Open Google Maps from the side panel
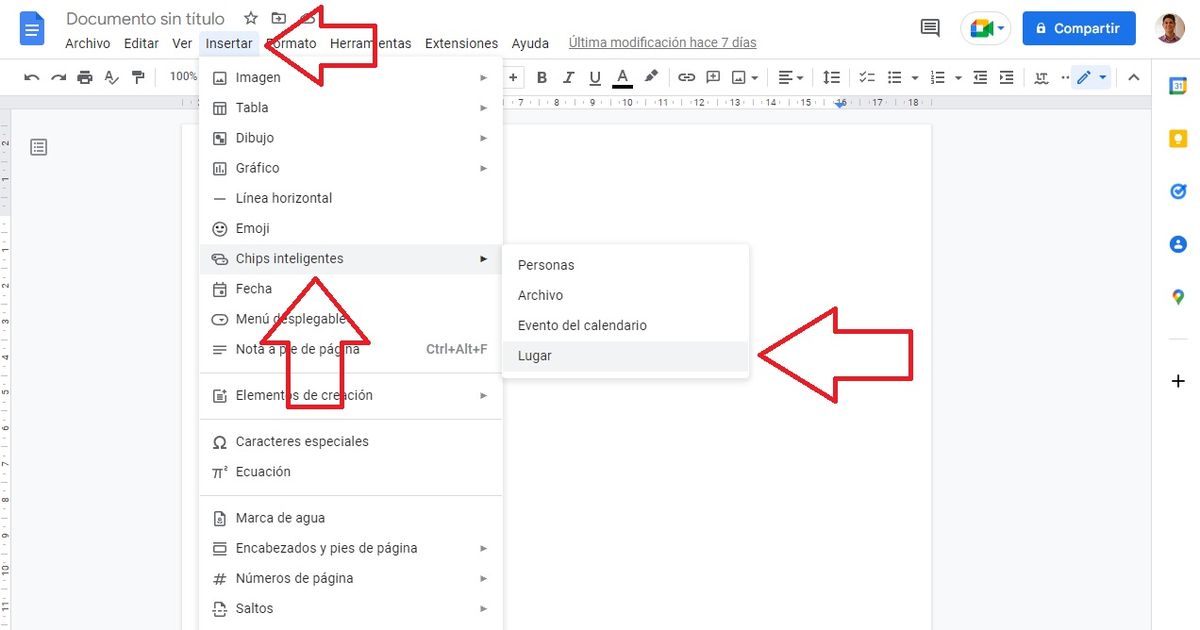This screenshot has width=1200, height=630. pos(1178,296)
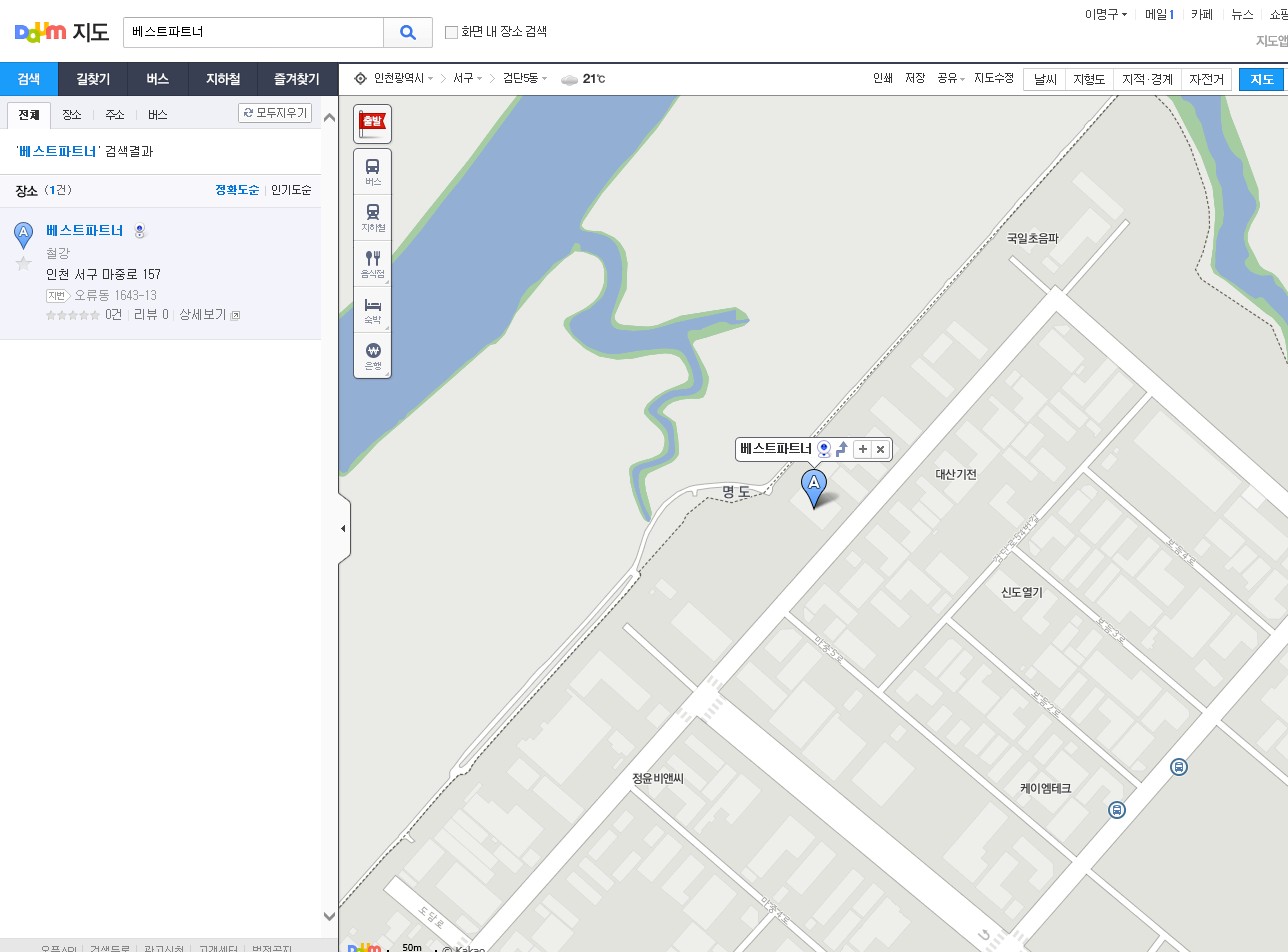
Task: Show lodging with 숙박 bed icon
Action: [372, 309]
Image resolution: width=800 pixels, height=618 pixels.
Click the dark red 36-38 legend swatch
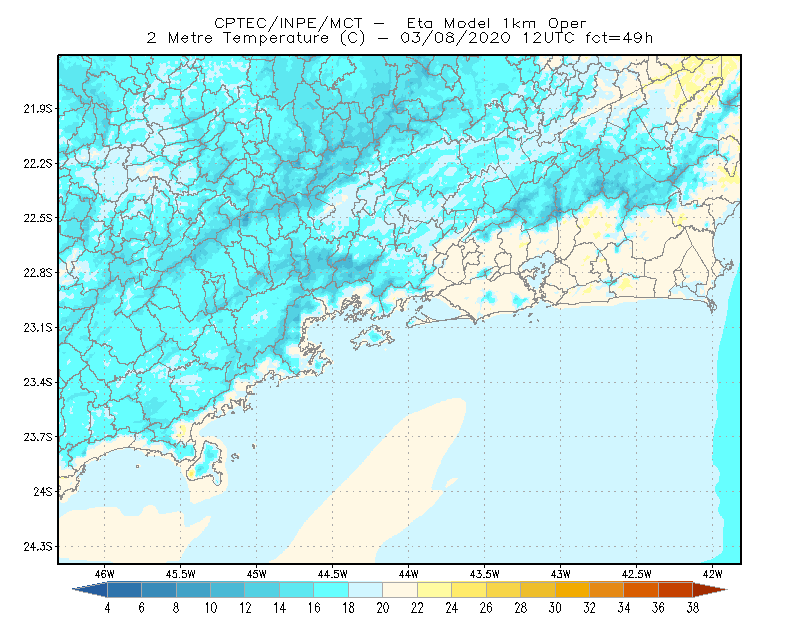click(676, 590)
*-*-*
**WORK REQUEST**
Please make an exact copy of the whole listing and leave out its pictures.

**ANSWER FOR THE TASK**
Open Google Maps from the side panel
This screenshot has width=1200, height=630. pos(1178,296)
Task: Show lodging with 숙박 bed icon
Action: [372, 309]
Image resolution: width=800 pixels, height=618 pixels.
Click the dark red 36-38 legend swatch
click(676, 590)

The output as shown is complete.